= Professor A. Dońda =

1986 novella by Stanislaw Lem

Professor A. Dońda (From the Memoirs of Ijon Tichy) (Profesor A. Dońda (Ze wspomnień Ijona Tichego) is a satirical apocalyptic science fiction novelette by Polish writer Stanisław Lem. It was first published in a satirical magazine Szpilki in 1973 and later republished in several collections and anthologies.

It was translated into French (1977), German (1978, 1980), Portuguese (1987), English (2020), Spanish (2021), Russian (1988, 1993) and Ukrainian (2017).

==Plot==
The novel is a "story within a story". The "frame story" starts with the author (Ijon Tichy) complaining that he has to cut his memoir in clay tablets, the way Babylonians did. This unfortunate situation resulted from the world ignoring the warning of professor Dońda (whose sidekick was Ijon Tichy), who established that information has a kind of "critical mass", and when it is exceeded, similar to uranium, a destructive chain reaction may happen. Tichy then proceeds to tell the story of the professor.

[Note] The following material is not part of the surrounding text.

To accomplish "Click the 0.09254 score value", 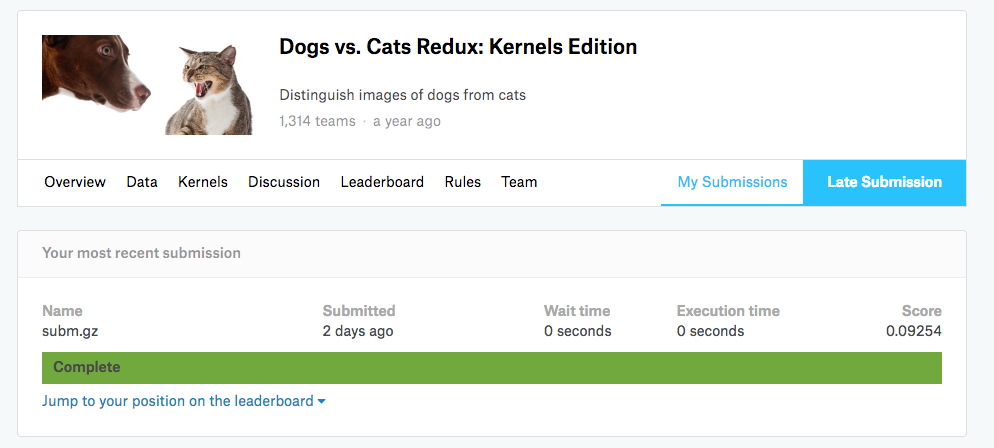I will 913,331.
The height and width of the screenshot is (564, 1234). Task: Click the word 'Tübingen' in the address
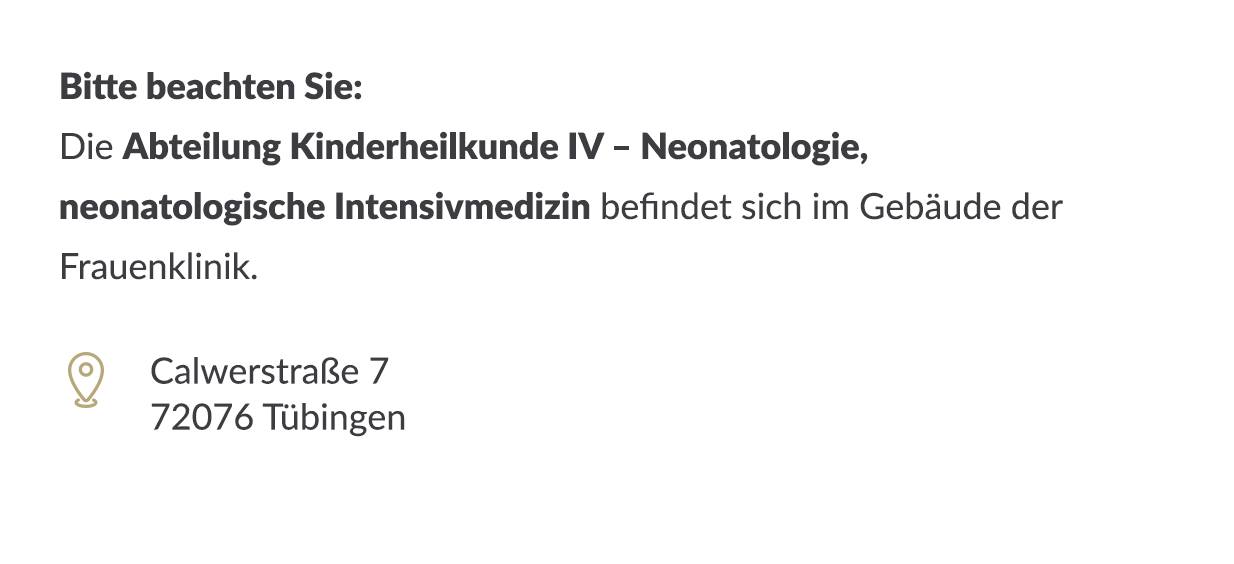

The plot of ‘Dońda’ is set after an informational holocaust, a result of the transformation of information into mass by Dońda, which caused the disappearance of the contents of all computerised data banks. Although it caused enormous destruction in the much better computerised First World, it brought enormous relief to the Third World, which no longer had to be in hot pursuit of a vanishing target. Not only did modern arms became unusable, but the global monetary system with the US dollar as the major world currency also collapsed, thus forcing humanity back to the paradise which it had lost when it became civilised.

Wojciech Orliński writes that professor Affidavid Dońda is one of the most sympathetic geniuses of Lem. His whole life, literally from his very conception including his first and last names, was a chain of errors and coincidences, which had eventually led to his discovery and the ignored prediction of the catastrophe. His exploits in the fictional African country of Gurunduwaju is an acute satirical allegory of Polish People's Republic of 1970s.

==Dońda's Law==
The doomsday conclusion was derived from the following "Dońda's Law":

"Whatever a small computer with a large program can do, a big computer with a small program can do the same; hence the logical conclusion is that an infinitely large program can work alone, i.e. without any computer".

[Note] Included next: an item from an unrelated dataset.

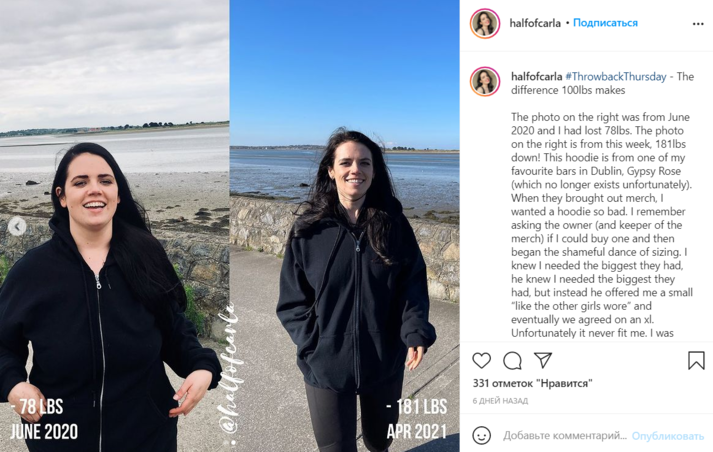The width and height of the screenshot is (713, 452).
Task: Click the halfofcarla avatar in the header
Action: point(485,23)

Dońda further explains his reasoning: "Well, what does it mean that infinitely much information can work directly, without the help of any devices? This means that the enormity of information will manifest itself directly. I figured it out, but I didn't know the formula of equivalence [similar to the mass–energy equivalence ]. ... Simply, how much information weighs. So I had to devise this whole project. I had to. Now I know. The machine became 0.01 grams heavier: that is the weight of the information entered."

==Commentary==
Jerzy Jarzębski in his afterword to Dzienniki gwiazdowe writes that the story of professor Dońda is not only a "comedy of errors" but also an illustration of Lem's idea that the chance is a driving force of the change, expounded by Lem in his essay The Philosophy of Chance. In the words of Dońda, the whole evolution "is based on the error, because an error imprints onto an error, turns out to be an error, creates an error, so that chance [losowość in the original] turns into the Fate of the World [Los Świata]".

The catastrophic finale of the novel resembles that of another adventure of Ijon Tichy: Peace on Earth ends with a silent devastation of the whole Earth's technological infrastructure and information stored in it. Jerzy Jarzębski observes that it also resembles the finales of other Lem's novels: The Invincible, and Memoirs Found in a Bathtub.